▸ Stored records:
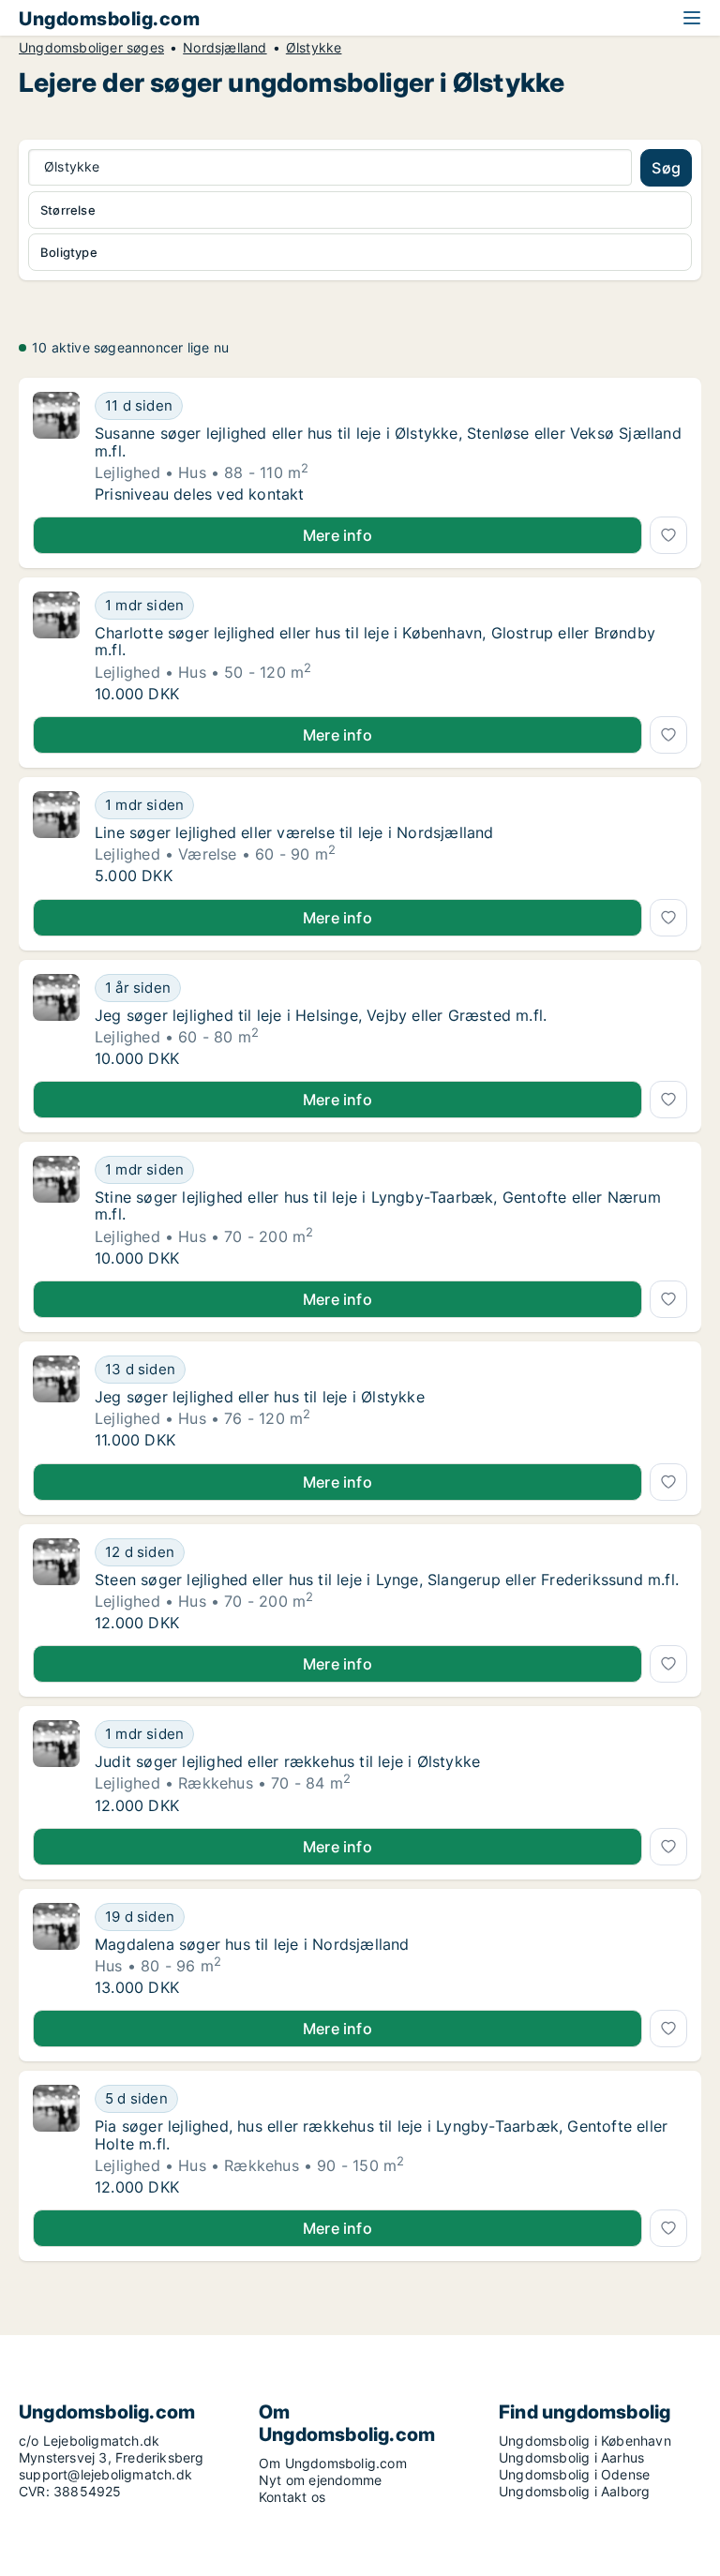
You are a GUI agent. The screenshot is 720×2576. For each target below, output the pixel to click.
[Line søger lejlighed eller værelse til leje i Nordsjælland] (56, 838)
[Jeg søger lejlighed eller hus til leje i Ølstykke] (56, 1402)
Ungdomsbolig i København (585, 2441)
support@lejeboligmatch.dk (105, 2474)
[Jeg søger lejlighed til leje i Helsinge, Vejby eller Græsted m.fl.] (56, 1021)
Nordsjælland (224, 47)
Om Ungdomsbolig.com (333, 2463)
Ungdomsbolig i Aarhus (571, 2457)
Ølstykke (314, 47)
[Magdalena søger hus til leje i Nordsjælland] (56, 1950)
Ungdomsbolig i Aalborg (574, 2491)
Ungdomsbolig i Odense (574, 2474)
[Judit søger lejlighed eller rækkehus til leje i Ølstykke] (56, 1767)
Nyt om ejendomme (320, 2480)
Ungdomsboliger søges (91, 47)
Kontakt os (292, 2497)
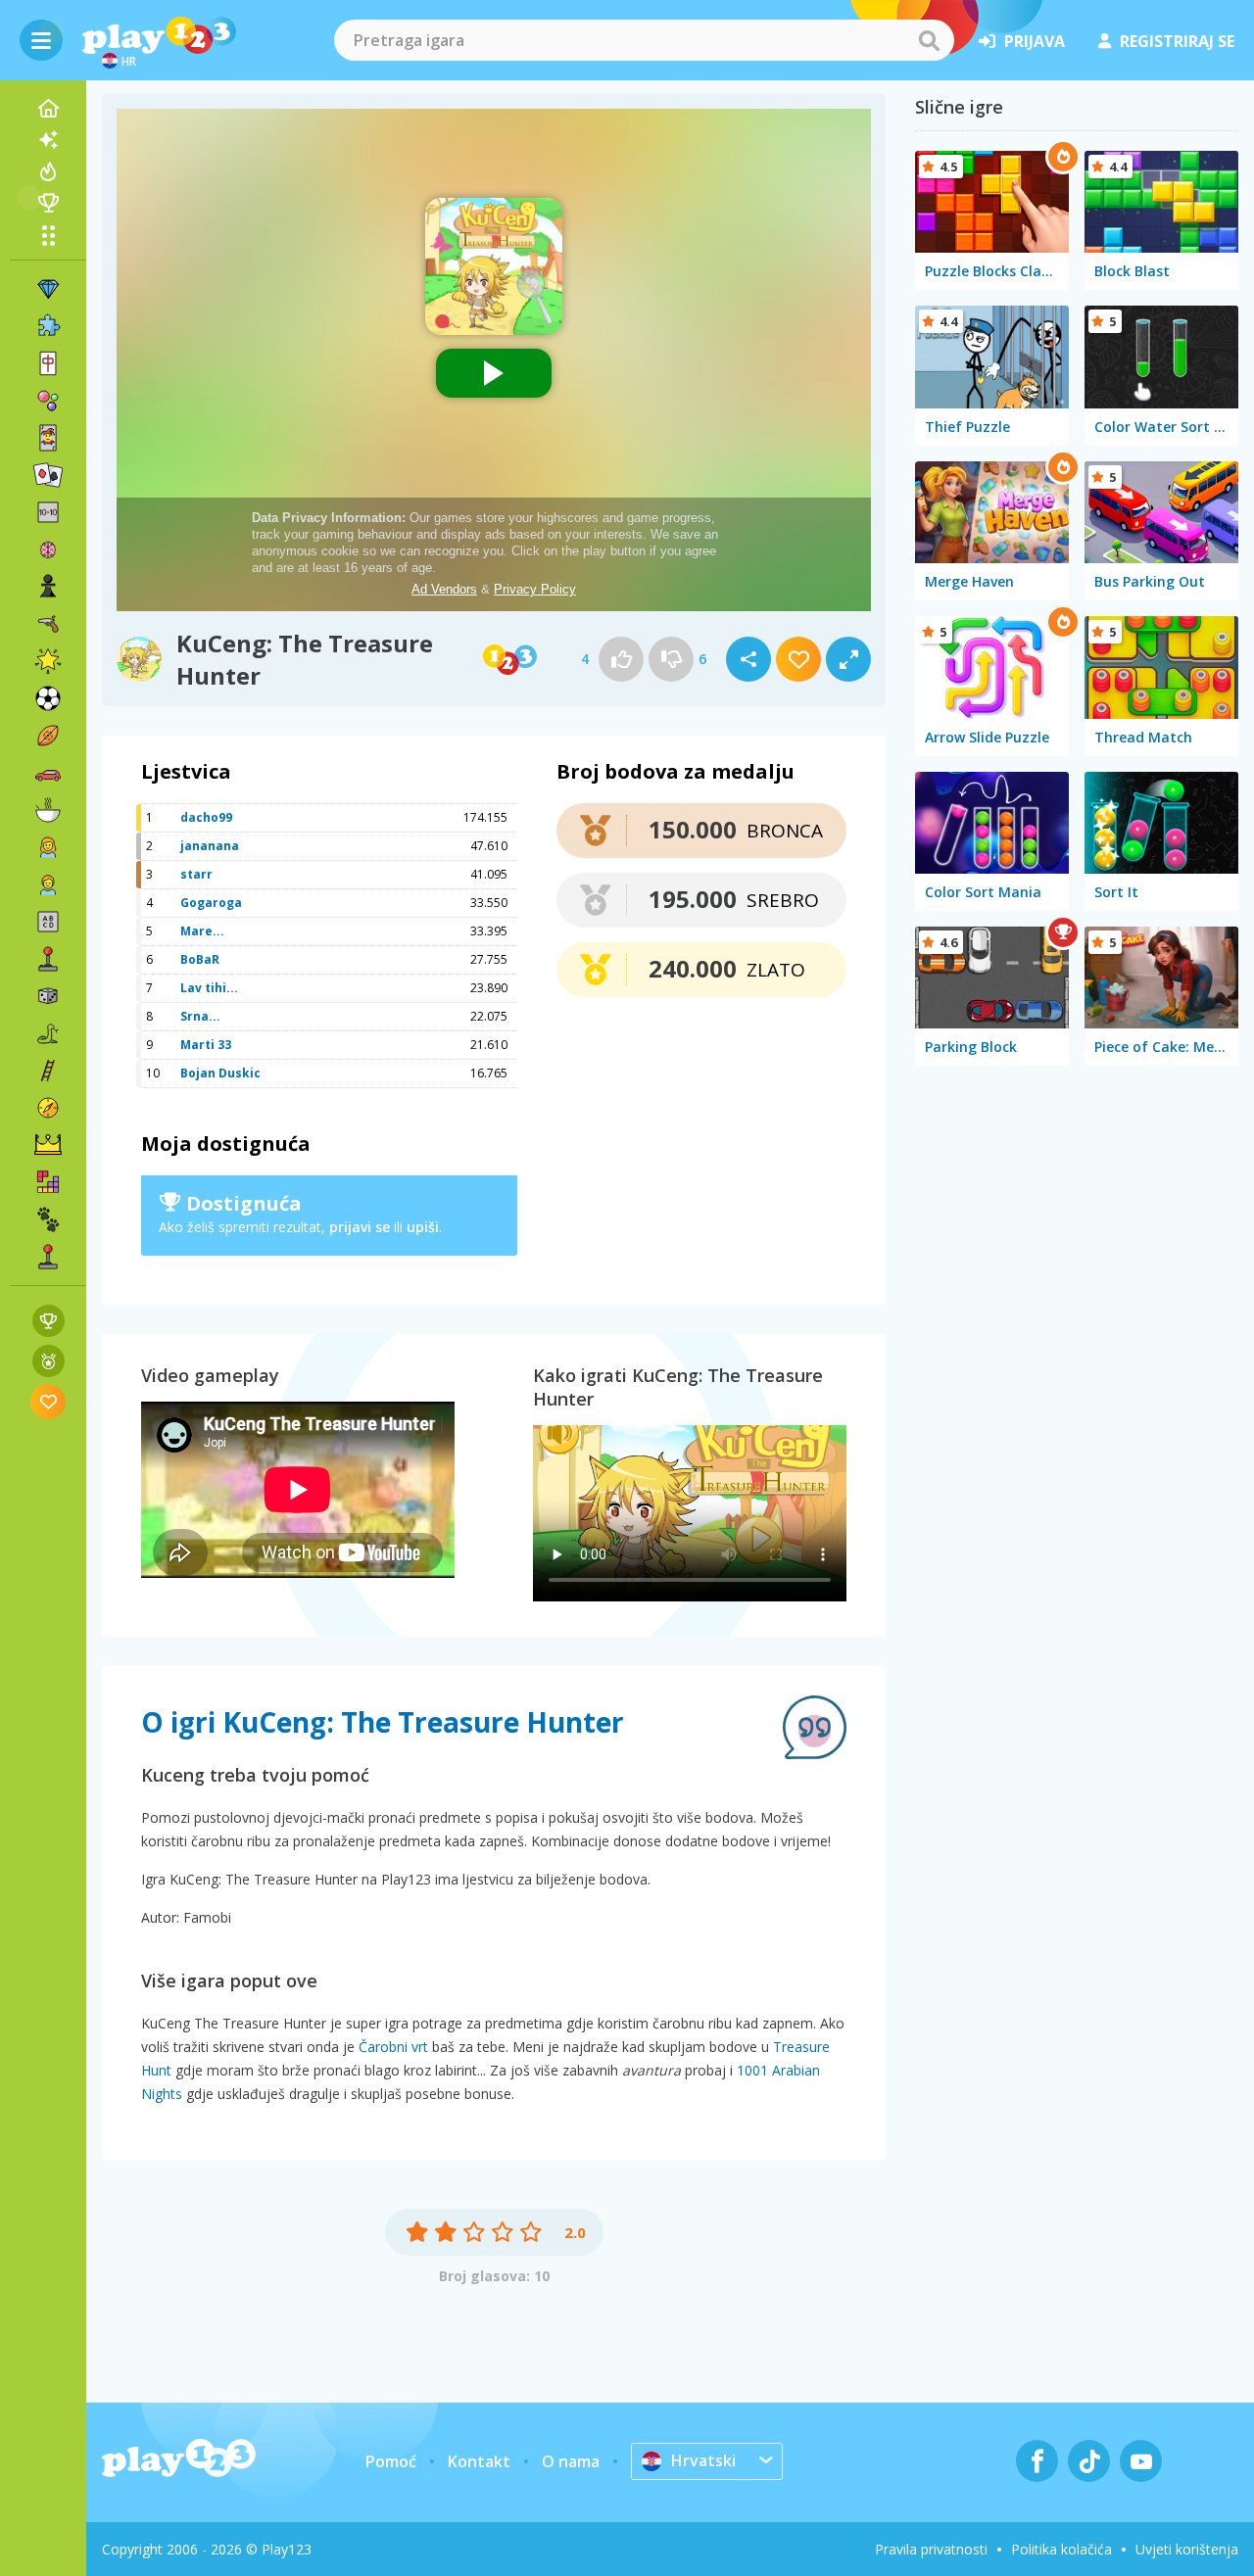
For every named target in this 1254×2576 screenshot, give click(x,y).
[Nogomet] (48, 698)
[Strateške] (48, 1145)
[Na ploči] (48, 996)
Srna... (200, 1016)
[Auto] (48, 772)
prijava (1034, 41)
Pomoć (390, 2461)
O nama (571, 2461)
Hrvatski (703, 2460)
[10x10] (48, 512)
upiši (423, 1226)
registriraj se (1177, 41)
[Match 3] (48, 289)
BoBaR (199, 959)
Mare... (202, 931)
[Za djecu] (48, 884)
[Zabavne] (48, 661)
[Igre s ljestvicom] (48, 1321)
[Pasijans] (48, 475)
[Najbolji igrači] (48, 202)
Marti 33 (205, 1044)
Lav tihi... (209, 987)
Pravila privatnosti (931, 2549)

▸ Work to be completed:
Give back an exact repeat of the lines from the top of the data through the line that holds "Kontakt os (292, 2497)", both included, and omit pictures.

▸ The answer:
You are a GUI agent. The screenshot is 720×2576. For each target below, output the pixel to click.
[Line søger lejlighed eller værelse til leje i Nordsjælland] (56, 838)
[Jeg søger lejlighed eller hus til leje i Ølstykke] (56, 1402)
Ungdomsbolig i København (585, 2441)
support@lejeboligmatch.dk (105, 2474)
[Jeg søger lejlighed til leje i Helsinge, Vejby eller Græsted m.fl.] (56, 1021)
Nordsjælland (224, 47)
Om Ungdomsbolig.com (333, 2463)
Ungdomsbolig i Aarhus (571, 2457)
Ølstykke (314, 47)
[Magdalena søger hus til leje i Nordsjælland] (56, 1950)
Ungdomsbolig i Aalborg (574, 2491)
Ungdomsbolig i Odense (574, 2474)
[Judit søger lejlighed eller rækkehus til leje i Ølstykke] (56, 1767)
Nyt om ejendomme (320, 2480)
Ungdomsboliger søges (91, 47)
Kontakt os (292, 2497)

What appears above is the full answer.